Your task:
Output, word for word, the span of lines that starts at the one containing "This screenshot has height=784, width=1533." and ends at the last line of the records.

[Data to use — start]

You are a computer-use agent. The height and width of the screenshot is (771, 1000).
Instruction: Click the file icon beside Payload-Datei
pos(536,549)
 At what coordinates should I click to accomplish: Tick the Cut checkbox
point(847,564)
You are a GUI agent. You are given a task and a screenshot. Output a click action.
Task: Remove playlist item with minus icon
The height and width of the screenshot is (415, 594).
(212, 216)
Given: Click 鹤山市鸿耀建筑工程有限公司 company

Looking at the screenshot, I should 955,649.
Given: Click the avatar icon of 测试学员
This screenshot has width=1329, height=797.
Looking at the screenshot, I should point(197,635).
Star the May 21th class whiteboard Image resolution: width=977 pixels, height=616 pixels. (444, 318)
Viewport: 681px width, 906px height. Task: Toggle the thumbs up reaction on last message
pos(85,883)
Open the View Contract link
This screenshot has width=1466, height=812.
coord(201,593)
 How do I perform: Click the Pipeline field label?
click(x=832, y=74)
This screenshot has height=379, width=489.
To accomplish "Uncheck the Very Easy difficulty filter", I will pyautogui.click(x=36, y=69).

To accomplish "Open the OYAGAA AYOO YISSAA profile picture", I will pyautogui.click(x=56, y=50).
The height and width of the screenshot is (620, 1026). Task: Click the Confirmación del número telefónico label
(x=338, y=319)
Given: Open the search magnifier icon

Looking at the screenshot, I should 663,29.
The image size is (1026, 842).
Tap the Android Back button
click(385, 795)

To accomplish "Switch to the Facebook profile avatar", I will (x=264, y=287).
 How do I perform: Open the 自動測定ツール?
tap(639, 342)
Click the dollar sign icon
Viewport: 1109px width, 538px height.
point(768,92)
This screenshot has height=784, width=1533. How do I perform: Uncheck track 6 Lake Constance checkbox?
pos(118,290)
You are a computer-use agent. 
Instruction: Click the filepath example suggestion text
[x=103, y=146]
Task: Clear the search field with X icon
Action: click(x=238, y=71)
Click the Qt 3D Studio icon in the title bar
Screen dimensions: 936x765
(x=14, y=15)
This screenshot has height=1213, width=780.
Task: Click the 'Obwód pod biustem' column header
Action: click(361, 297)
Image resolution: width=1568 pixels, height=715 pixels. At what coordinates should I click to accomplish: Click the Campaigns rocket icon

[Data to use — finish]

The answer:
This screenshot has height=784, width=1533. How do I perform: Uncheck track 6 Lake Constance checkbox?
pos(118,290)
You are a computer-use agent. 
Instruction: Click the filepath example suggestion text
[x=103, y=146]
Task: Clear the search field with X icon
Action: click(x=238, y=71)
Click the Qt 3D Studio icon in the title bar
Screen dimensions: 936x765
(x=14, y=15)
This screenshot has height=1213, width=780.
Task: Click the 'Obwód pod biustem' column header
Action: click(361, 297)
Image resolution: width=1568 pixels, height=715 pixels. At what coordinates should I click to accomplish: Click the Campaigns rocket icon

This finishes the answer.